**Input rows:**
## start

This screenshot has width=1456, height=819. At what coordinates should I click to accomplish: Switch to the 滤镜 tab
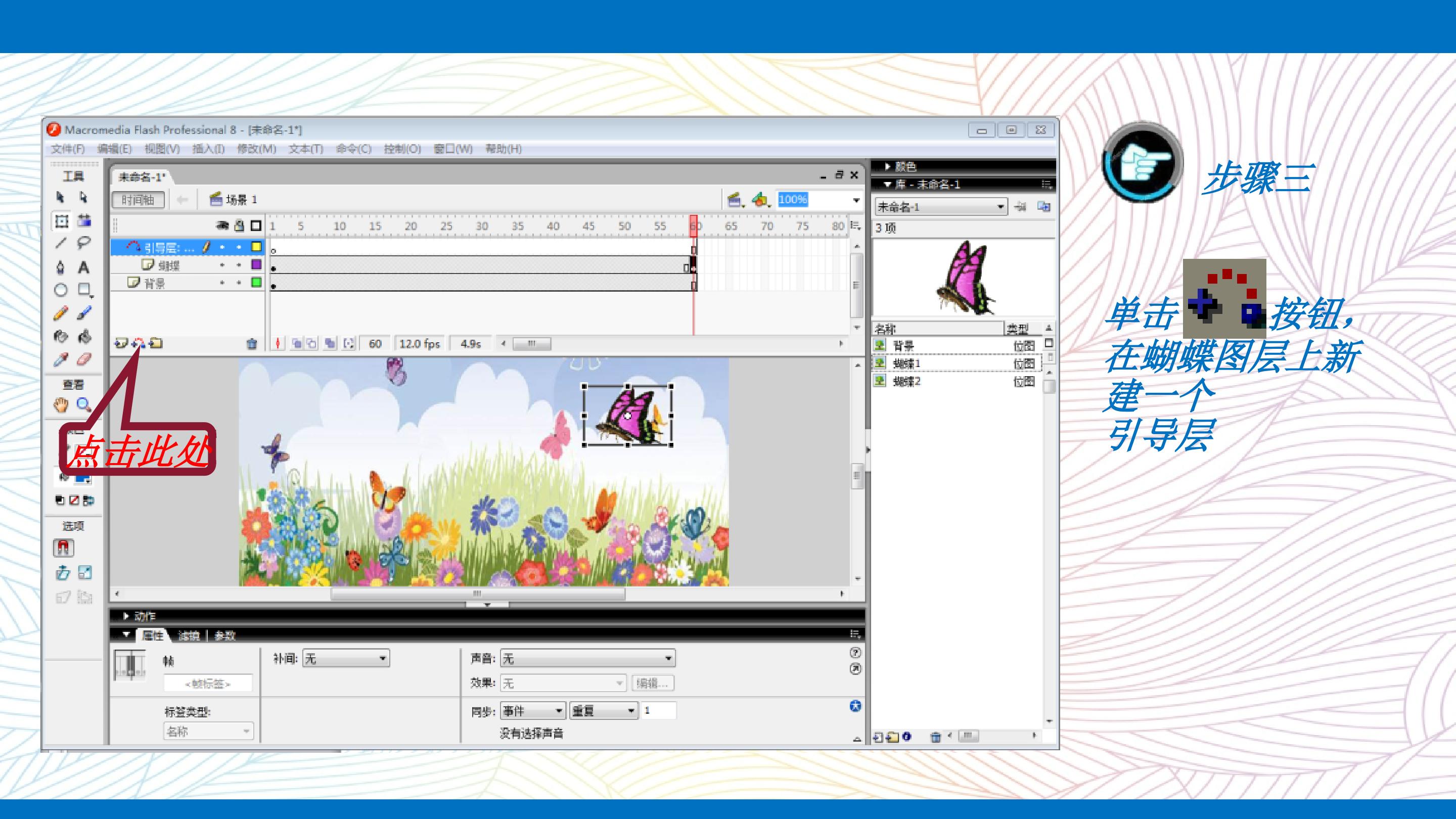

## end
## start

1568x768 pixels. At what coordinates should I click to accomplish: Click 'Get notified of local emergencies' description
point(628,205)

## end
## start

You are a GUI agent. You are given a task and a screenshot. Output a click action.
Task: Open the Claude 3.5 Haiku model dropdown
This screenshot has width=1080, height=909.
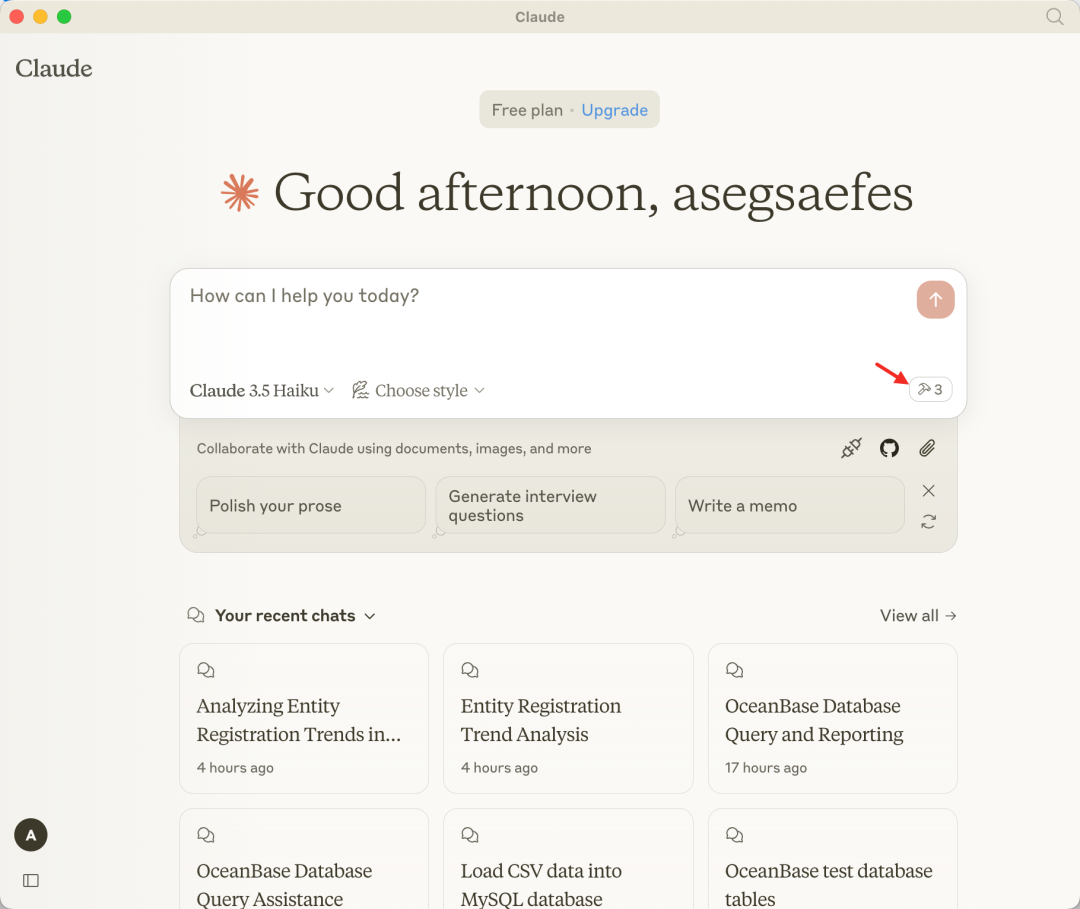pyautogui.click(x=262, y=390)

## end

Output as a JSON list of strings, one per line with blank lines omitted, the lines between the line holding "You are a GUI" and the line holding "pyautogui.click(x=262, y=390)", inclusive. Leave the pictures out of the answer.

**Result below:**
[
  "You are a GUI agent. You are given a task and a screenshot. Output a click action.",
  "Task: Open the Claude 3.5 Haiku model dropdown",
  "This screenshot has width=1080, height=909.",
  "pyautogui.click(x=262, y=390)"
]